[milter-greylist] crash of milter-greylist process due to stack corruption
2015-06-03 by Bruncsak, Attila
Yahoo Groups archive
Index last updated: 2026-04-28 23:32 UTC
Thread
2015-06-03 by Bruncsak, Attila
Hello, At the end I got a usable core dump to figure out the reason of the long standing problem of milter-greylist process crash. In the function sync_waitdata() the value of "fd" is not checked against of FD_SETSIZE. It must have a value smaller than that. Please apply the patch attached to that message. While I was debugging I found code which seemingly left over (pthread_mutex_(init|lock) on an auto variable in a thread, which is nowhere else referred to) and I could optimize out one member of the struct sync (s_peer). It is not needed since each peer has his own private sync list. Best, Attila
2015-06-07 by manu@...
'Bruncsak, Attila' attila.bruncsak@... [milter-greylist]
<milter-greylist@yahoogroups.com> wrote:
> In the function sync_waitdata() the value of "fd" is not checked
> against of FD_SETSIZE. It must have a value smaller than that.
>
> Please apply the patch attached to that message.
Is there any merit to keep the select() code along with the poll() flavor?
I would rather replace it all (like below).

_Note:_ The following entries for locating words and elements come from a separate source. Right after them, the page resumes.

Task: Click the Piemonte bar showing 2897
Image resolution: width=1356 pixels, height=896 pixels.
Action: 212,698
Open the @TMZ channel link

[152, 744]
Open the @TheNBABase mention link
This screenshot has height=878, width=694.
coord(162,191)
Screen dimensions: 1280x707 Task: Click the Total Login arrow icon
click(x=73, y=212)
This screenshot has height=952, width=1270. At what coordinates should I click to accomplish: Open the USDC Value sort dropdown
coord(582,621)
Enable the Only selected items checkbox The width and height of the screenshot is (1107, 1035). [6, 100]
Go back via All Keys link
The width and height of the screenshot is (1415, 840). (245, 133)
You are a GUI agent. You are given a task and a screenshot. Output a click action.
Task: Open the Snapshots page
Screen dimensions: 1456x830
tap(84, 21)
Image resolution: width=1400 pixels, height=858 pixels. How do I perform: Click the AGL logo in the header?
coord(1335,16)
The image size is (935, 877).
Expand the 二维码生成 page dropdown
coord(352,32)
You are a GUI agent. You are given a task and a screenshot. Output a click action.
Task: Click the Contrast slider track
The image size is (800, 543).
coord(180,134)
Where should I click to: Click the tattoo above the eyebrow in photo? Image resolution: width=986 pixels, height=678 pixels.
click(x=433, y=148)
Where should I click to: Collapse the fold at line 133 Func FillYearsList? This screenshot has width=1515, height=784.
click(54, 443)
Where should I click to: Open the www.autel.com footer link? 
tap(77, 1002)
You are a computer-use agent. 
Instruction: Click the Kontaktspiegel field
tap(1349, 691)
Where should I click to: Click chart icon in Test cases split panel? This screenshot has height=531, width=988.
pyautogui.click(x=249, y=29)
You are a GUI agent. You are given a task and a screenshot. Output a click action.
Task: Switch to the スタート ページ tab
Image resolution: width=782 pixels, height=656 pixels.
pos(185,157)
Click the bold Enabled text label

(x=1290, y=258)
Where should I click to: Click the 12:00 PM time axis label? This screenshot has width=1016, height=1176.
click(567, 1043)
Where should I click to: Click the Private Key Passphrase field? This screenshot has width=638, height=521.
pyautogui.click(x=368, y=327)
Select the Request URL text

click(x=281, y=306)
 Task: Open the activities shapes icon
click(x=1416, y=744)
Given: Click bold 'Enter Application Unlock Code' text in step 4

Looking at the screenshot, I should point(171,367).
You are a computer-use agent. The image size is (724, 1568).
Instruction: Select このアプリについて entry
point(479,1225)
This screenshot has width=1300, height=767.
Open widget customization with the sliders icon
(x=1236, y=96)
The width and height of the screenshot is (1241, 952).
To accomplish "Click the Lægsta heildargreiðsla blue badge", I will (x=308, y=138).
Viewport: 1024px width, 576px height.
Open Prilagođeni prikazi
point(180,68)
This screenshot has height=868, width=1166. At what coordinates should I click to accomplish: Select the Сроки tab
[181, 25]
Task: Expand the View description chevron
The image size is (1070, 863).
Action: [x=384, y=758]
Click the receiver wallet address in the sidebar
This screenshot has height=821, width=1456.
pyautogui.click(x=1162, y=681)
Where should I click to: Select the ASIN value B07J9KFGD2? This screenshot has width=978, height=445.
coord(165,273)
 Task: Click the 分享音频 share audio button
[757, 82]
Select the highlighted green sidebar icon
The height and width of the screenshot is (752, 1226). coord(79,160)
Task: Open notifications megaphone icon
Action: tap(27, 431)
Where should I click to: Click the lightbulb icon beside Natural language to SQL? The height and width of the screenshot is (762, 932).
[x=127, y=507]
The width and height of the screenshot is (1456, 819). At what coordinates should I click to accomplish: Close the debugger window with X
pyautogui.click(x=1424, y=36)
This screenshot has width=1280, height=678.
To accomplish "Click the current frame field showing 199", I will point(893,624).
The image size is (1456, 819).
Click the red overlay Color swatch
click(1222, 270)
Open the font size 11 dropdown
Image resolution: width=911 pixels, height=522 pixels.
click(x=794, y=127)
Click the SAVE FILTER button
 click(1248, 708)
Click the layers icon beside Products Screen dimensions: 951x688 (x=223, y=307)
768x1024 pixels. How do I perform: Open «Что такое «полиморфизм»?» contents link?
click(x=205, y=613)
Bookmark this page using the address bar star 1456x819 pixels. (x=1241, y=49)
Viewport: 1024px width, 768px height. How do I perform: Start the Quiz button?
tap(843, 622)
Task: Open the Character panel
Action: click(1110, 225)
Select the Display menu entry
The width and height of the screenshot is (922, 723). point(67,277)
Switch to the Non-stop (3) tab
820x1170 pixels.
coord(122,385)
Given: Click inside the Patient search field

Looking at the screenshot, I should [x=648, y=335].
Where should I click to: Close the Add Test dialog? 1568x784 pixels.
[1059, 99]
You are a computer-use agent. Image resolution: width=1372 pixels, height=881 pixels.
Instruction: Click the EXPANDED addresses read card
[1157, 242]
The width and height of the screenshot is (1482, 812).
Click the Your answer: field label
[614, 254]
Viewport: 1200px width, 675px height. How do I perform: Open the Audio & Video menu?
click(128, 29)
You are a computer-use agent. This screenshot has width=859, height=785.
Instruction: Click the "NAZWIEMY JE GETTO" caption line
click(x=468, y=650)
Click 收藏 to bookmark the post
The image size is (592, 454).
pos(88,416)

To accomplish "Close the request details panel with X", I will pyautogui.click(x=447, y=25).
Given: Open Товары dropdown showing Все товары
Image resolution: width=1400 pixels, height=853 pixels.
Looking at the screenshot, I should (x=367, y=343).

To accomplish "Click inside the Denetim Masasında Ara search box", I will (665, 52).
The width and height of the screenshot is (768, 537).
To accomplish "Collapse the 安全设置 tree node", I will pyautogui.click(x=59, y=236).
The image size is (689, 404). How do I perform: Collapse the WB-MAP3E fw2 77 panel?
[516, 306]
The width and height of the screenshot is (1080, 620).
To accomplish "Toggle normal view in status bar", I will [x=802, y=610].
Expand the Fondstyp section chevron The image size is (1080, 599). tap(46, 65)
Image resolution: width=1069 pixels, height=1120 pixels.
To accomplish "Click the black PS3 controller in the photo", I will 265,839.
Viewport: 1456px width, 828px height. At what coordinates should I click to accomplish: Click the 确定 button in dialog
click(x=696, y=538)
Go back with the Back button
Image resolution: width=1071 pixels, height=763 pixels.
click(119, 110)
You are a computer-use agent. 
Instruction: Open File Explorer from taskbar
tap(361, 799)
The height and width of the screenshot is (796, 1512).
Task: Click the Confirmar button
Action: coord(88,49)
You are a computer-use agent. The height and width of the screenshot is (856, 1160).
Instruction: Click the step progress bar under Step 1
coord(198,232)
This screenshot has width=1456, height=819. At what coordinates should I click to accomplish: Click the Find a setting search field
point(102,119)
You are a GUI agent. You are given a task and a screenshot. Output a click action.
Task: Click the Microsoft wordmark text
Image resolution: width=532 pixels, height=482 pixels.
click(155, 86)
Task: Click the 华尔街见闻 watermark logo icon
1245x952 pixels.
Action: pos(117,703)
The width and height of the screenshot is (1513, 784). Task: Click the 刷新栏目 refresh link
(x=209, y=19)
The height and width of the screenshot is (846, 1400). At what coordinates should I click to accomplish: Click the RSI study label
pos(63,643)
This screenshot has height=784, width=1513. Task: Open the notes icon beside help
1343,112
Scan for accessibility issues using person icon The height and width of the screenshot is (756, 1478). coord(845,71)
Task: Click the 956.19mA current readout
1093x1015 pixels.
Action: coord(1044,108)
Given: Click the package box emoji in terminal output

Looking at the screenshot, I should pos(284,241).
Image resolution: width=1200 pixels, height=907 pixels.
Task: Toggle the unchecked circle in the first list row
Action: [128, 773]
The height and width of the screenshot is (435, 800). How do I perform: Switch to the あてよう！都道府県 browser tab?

What is your opinion?
Index: sync.c
===================================================================
RCS file: /cvsroot/milter-greylist/sync.c,v
retrieving revision 1.90
diff -U 4 -r1.90 sync.c
--- sync.c 23 Mar 2013 01:45:02 -0000 1.90
+++ sync.c 7 Jun 2015 04:30:14 -0000
@@ -47,8 +47,9 @@
#include <strings.h>
#include <pthread.h>
#include <syslog.h>
#include <sysexits.h>
+#include <poll.h>
#include <sys/socket.h>
#include <netinet/in.h>
#include <arpa/inet.h>
@@ -1316,34 +1317,48 @@
sync_waitdata(fd, stimeout)
int fd;
time_t stimeout;
{
- fd_set fdr, fde;
- struct timeval timeout;
+ struct pollfd fds;
int retval;
- FD_ZERO(&fdr);
- FD_SET(fd, &fdr);
+ if (stimeout == 0)
+ stimeout = INFTIM;
+ else
+ stimeout = 1000 * stimeout;
- FD_ZERO(&fde);
- FD_SET(fd, &fde);
+ fds.fd = fd;
+ fds.events = POLLIN;
+
+ retval = poll(&fds, 1, stimeout);
- timeout.tv_sec = stimeout;
- timeout.tv_usec = 0;
+ switch (retval) {
+ case 0:
+ mg_log(LOG_ERR, "%s: poll timeout", __func__);
+ break;
- retval = select(fd + 1, &fdr, NULL, &fde, stimeout == 0 ? NULL : &timeout);
+ case -1:
+ mg_log(LOG_ERR, "%s: poll error: %s",
+ __func__, strerror(errno));
+ break;
- if (retval == 0) {
- mg_log(LOG_ERR, "sync_waitdata : select timeout");
-
- } else {
- if (retval < 0) {
- mg_log(LOG_ERR, "sync_waitdata : error");
- } else {
- if (FD_ISSET(fd,&fde)) {
- mg_log(LOG_ERR, "sync_waitdata : exception fd is
set");
- }
- }
+ default:
+ if (fds.revents & POLLPRI)
+ mg_log(LOG_ERR, "%s: high priority data available",
+ __func__);
+
+ if (fds.revents & POLLERR)
+ mg_log(LOG_ERR, "%s: exceptional condition",
+ __func__);
+
+ if (fds.revents & POLLHUP)
+ mg_log(LOG_ERR, "%s: socket was disconnected",
+ __func__);
+
+ if (fds.revents & POLLHUP)
+ mg_log(LOG_ERR, "%s: file descriptor not open",
+ __func__);
+ break;
}
return retval;
}
--
Emmanuel Dreyfus
http://hcpnet.free.fr/pubz
manu@...2015-06-07 by manu@...
'Bruncsak, Attila' attila.bruncsak@... [milter-greylist] <milter-greylist@yahoogroups.com> wrote: > While I was debugging I found code which seemingly left over > (pthread_mutex_(init|lock) on an auto variable in a thread, > which is nowhere else referred to) Indeed that one must die. > and I could optimize out one member of the struct sync (s_peer). > It is not needed since each peer has his own private sync list. Not sure I grasped this one. Could you elaborate? -- Emmanuel Dreyfus http://hcpnet.free.fr/pubz manu@...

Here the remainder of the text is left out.